-- Entries shown start --

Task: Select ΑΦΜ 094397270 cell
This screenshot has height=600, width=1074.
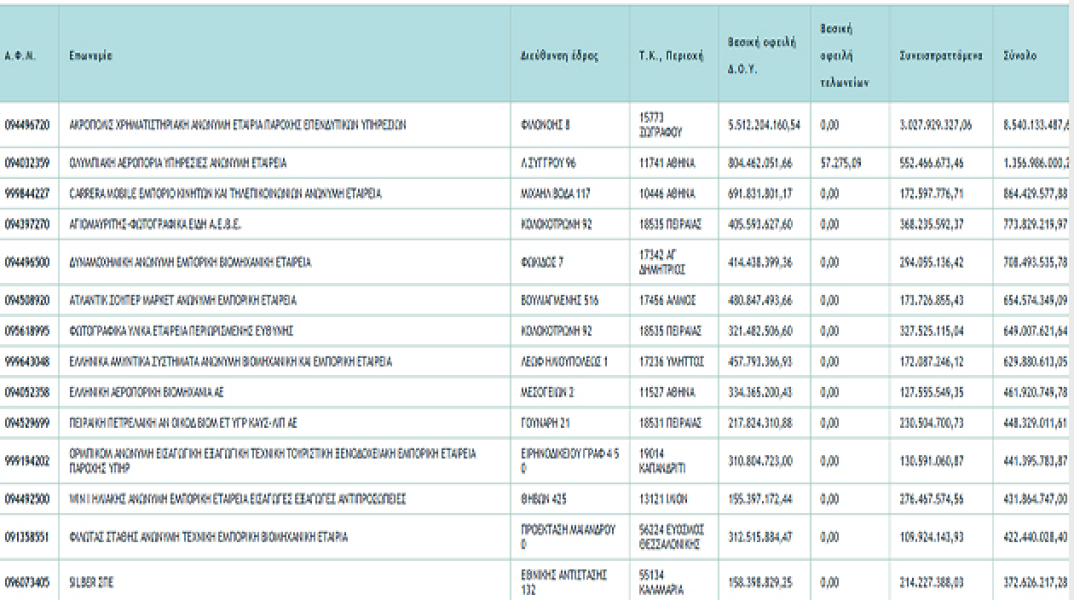Action: click(x=27, y=224)
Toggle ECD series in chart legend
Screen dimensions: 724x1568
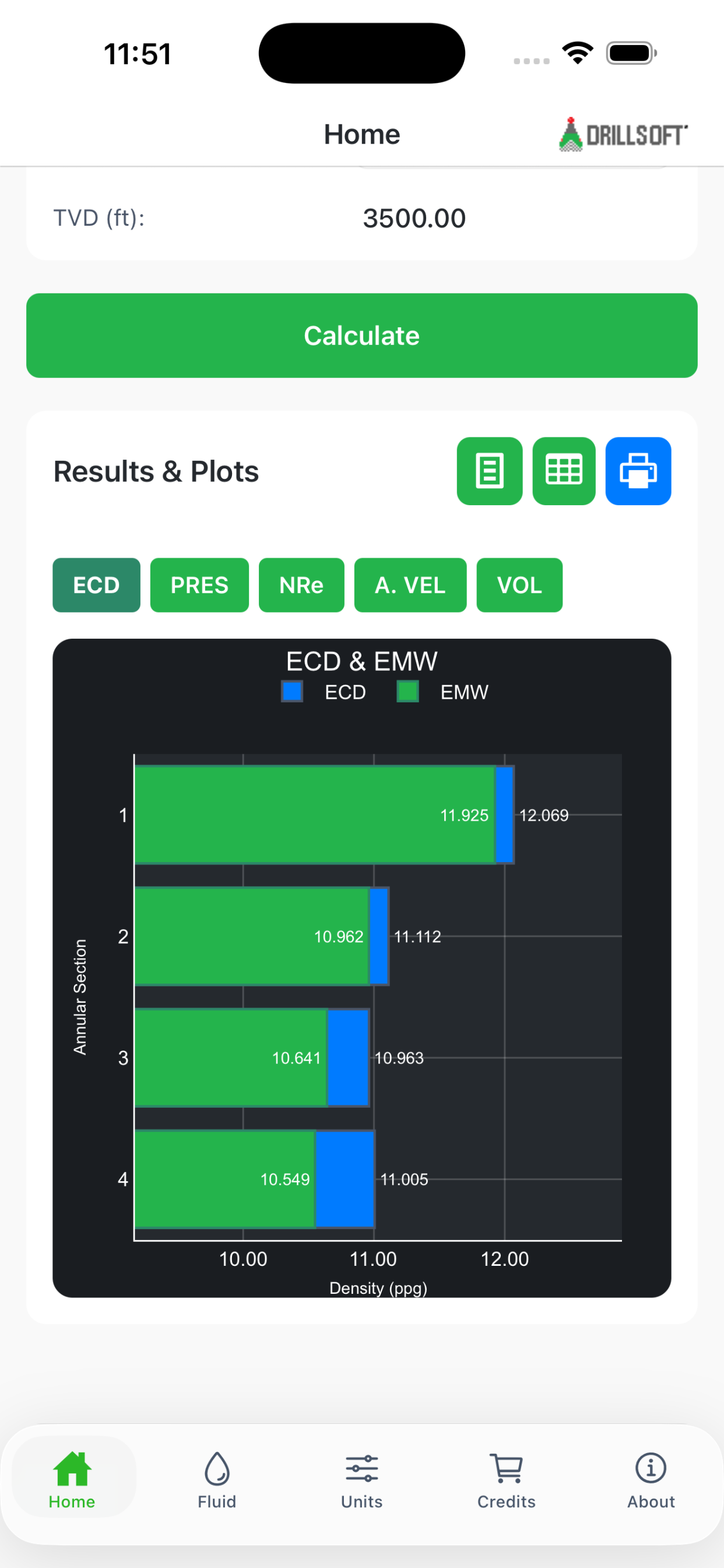[324, 691]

-- Entries shown end --

**Task to carry out**
Please copy out every line of the listing above, leaving the pictures out.

**Answer to the task**
Task: Select ΑΦΜ 094397270 cell
This screenshot has height=600, width=1074.
Action: click(x=27, y=224)
Toggle ECD series in chart legend
Screen dimensions: 724x1568
[324, 691]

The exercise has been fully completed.